When lines are being read from the files, they are automatically split in fields according to -F, command line options, which sets comma as delimiter; however, when retrieving lines stored in the array, we have to split() them separately
Breakdown for the first:
FNR==NR # if FNR (input record number in the current input file) equals NR (total num records so far)
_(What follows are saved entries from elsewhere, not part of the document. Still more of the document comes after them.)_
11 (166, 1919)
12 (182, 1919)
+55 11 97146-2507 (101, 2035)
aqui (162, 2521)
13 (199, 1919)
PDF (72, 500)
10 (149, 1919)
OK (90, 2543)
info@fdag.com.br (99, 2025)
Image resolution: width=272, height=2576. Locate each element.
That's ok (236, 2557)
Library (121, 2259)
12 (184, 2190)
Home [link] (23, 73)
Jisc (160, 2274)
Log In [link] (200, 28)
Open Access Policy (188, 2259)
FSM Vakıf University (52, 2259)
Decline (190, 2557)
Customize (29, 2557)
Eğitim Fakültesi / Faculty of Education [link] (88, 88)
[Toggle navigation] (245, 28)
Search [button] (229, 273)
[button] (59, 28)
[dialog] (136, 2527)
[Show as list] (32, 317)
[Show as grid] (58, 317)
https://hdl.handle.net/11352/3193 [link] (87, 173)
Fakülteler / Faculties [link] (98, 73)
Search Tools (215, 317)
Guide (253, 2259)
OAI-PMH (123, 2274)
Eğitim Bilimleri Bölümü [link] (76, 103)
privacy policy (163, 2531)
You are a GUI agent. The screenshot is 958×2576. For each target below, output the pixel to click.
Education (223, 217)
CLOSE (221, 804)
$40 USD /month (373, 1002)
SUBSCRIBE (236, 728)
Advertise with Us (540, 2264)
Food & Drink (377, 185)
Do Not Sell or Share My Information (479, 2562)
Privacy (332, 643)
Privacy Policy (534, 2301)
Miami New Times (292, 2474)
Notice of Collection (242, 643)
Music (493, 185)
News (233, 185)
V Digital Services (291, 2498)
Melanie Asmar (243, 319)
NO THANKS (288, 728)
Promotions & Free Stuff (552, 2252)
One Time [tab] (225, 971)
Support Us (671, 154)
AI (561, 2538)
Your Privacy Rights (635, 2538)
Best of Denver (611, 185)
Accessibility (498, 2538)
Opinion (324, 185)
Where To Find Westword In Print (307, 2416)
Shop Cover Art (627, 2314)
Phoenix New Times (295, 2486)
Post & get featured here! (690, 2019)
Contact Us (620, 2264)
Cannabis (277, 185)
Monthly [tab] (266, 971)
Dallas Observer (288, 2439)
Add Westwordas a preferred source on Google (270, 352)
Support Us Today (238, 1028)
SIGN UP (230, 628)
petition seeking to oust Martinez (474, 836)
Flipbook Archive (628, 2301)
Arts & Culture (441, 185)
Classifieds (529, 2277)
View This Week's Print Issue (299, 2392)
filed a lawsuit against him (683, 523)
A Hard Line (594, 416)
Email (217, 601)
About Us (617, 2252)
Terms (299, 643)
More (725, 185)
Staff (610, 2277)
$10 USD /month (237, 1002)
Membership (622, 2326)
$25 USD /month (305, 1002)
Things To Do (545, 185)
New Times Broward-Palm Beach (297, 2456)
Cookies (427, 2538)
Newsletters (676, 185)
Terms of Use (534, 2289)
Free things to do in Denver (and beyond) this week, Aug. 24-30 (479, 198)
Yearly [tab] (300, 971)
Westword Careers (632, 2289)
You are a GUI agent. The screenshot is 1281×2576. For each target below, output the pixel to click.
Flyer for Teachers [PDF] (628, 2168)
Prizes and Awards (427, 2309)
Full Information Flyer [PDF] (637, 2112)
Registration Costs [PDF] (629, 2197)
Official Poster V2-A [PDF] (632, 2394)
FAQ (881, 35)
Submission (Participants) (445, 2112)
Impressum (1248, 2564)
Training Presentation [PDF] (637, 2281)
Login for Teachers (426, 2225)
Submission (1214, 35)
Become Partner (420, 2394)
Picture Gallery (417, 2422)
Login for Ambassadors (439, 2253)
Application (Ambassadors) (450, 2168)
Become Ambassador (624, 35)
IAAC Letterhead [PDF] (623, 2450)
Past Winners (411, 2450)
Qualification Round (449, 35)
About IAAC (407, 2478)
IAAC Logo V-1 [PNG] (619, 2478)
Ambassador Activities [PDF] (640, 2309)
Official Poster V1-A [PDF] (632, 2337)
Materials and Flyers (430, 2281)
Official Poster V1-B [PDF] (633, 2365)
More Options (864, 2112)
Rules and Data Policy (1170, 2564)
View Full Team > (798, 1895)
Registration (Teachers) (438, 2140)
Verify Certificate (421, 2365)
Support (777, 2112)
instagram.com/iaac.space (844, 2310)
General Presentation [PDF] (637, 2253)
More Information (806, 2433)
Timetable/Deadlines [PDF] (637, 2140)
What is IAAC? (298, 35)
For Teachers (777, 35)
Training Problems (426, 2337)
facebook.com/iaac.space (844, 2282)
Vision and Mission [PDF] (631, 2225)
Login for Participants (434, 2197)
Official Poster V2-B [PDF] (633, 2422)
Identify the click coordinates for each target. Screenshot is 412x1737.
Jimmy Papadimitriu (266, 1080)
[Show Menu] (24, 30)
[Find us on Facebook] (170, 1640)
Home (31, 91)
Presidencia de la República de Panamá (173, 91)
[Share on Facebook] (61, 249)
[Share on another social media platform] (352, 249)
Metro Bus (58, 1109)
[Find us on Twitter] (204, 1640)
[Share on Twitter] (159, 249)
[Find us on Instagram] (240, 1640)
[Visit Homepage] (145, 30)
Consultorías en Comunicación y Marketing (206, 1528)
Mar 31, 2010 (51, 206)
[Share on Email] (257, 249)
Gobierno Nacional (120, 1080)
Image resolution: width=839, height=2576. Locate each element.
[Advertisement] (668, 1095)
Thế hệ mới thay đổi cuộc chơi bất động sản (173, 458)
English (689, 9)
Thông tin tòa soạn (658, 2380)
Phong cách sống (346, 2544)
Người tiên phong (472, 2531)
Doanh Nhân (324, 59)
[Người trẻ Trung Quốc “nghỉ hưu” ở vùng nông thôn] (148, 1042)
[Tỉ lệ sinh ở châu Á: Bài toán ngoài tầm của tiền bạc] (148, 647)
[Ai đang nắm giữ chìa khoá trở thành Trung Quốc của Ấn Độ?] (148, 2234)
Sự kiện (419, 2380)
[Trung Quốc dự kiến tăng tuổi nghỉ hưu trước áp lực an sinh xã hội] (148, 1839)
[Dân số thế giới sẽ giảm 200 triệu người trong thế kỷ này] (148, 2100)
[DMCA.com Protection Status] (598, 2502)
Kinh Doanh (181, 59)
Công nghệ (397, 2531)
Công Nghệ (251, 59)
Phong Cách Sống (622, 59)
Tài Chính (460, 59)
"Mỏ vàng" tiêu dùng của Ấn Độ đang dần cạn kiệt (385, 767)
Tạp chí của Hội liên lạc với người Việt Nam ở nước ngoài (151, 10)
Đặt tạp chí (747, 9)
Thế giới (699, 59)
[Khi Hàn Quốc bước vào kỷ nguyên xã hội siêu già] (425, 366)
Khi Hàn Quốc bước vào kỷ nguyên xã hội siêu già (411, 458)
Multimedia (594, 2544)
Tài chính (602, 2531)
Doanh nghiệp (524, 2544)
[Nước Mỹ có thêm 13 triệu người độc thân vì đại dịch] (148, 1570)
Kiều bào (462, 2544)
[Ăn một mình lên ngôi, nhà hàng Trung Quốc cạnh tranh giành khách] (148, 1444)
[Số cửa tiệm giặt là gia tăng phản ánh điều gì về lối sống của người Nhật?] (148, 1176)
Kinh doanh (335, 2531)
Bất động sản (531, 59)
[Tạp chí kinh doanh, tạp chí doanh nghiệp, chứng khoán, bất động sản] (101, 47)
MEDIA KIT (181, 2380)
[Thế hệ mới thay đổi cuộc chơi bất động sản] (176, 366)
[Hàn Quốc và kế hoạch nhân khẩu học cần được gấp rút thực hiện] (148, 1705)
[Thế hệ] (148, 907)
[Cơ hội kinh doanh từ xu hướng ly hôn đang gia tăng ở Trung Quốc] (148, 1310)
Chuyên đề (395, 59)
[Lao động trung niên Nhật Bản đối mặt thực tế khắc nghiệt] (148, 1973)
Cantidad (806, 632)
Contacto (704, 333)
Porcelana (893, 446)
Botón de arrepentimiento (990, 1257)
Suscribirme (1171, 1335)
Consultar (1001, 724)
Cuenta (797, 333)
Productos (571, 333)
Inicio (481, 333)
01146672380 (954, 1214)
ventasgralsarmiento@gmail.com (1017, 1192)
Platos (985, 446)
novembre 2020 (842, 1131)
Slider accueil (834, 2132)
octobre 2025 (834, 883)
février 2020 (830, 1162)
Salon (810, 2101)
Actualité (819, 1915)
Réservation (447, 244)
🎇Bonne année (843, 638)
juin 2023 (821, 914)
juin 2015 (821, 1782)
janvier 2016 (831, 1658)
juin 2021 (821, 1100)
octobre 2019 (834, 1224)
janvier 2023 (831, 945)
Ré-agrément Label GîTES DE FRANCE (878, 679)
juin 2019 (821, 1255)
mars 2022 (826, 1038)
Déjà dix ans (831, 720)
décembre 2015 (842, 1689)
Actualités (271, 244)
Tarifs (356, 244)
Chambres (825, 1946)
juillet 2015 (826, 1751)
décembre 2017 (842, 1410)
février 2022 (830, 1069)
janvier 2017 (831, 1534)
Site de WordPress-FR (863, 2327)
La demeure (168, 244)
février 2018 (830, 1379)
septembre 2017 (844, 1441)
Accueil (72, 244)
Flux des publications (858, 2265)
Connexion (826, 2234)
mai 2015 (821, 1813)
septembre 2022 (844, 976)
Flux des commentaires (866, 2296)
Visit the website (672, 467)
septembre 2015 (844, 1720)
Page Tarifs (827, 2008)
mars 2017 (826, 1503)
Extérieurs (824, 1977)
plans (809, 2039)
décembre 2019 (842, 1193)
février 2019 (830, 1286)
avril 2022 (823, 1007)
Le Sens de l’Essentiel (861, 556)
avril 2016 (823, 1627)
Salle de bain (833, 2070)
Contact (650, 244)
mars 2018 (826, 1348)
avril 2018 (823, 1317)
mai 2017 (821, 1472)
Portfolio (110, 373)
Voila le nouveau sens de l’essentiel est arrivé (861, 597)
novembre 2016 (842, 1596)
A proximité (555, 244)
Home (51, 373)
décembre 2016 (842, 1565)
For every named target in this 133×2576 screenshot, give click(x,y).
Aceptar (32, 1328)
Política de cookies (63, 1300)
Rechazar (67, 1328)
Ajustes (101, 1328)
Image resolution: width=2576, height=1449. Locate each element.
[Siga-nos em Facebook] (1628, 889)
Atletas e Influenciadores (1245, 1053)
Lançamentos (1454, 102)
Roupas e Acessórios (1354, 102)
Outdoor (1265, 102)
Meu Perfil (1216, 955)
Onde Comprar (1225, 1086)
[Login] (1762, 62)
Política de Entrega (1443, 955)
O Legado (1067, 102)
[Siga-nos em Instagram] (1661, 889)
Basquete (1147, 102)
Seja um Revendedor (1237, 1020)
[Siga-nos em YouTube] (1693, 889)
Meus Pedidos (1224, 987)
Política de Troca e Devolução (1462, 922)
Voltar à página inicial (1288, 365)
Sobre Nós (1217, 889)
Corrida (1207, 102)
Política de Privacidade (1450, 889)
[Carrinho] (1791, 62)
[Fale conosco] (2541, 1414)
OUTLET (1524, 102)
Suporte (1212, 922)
# only true when the first file is being read
{
if(!/^#/) # if the current line does not `!` match regex `/.../` of start `^` with `#`
{
a[$1]=$0; # assign current line `$0` to array `a`, with index/key being first field in current line `$1`
next # skip the rest, and start processing next line
}
}
# --this section below executes when FNR does not equal NR;--
($1 in a) # first, check if first field `$1` of current line is in array `a`
{
split(a[$1],tmp,","); # split entry `a[$1]` at commas into array `tmp`
printf "%d,%s,%s,%s,%d\n",$1,$2,$3,$4,tmp[4]; # print reconstructed current line,
# taking the fourth field from the `tmp` array
}
Breakdown for the second:
BEGIN{ # since no file arguments here, everything goes in BEGIN block
while(getline < "a.csv"){ # while reading lines from first file
if(!/^#/){ # if the current line does not `!` match regex `/.../` of start `^` with `#`
a[$1]=$0; # store current line `$0` to array `a`, with index/key being first field in current line `$1`
}
}
close("a.csv");
while(getline < "b.csv"){ # while reading lines from second file
if($1 in a){ # first, check if first field `$1` of current line is in array `a`
split(a[$1],tmp,","); # (same as above)
printf "%d,%s,%s,%s,%d\n",$1,$2,$3,$4,tmp[4]; # (same as above)
}
}
close("b.csv");
} # end BEGIN
Note about the execution with FNR==NR:
$ awk -F, 'FNR==NR{print "-";} (1){print;}' a.csv b.csv # or:
$ awk -F, 'FNR==NR{print "-";} {print;}' a.csv b.csv
-
#product_id,product_name,brand_name,price
-
1,pname1,bname1,100
-
10,pname10,bname10,200
-
20,pname20,bname20,300
#product_id,product_category,product_name,brand_name,price
3,pcat3,pname3,bname3,42
10,pcat10,pname10,bname10,199
20,pcat20,pname20,bname20,299
30,pcat10,pname30,bname30,420
$ awk -F, 'FNR==NR{print "-";} FNR!=NR{print;}' a.csv b.csv
-
-
-
-
#product_id,product_category,product_name,brand_name,price
3,pcat3,pname3,bname3,42
10,pcat10,pname10,bname10,199
20,pcat20,pname20,bname20,299
30,pcat10,pname30,bname30,420
That means that the "this section below executes when FNR does not equal NR;" comment above is in principle wrong - even if that is how that particular example ends up behaving.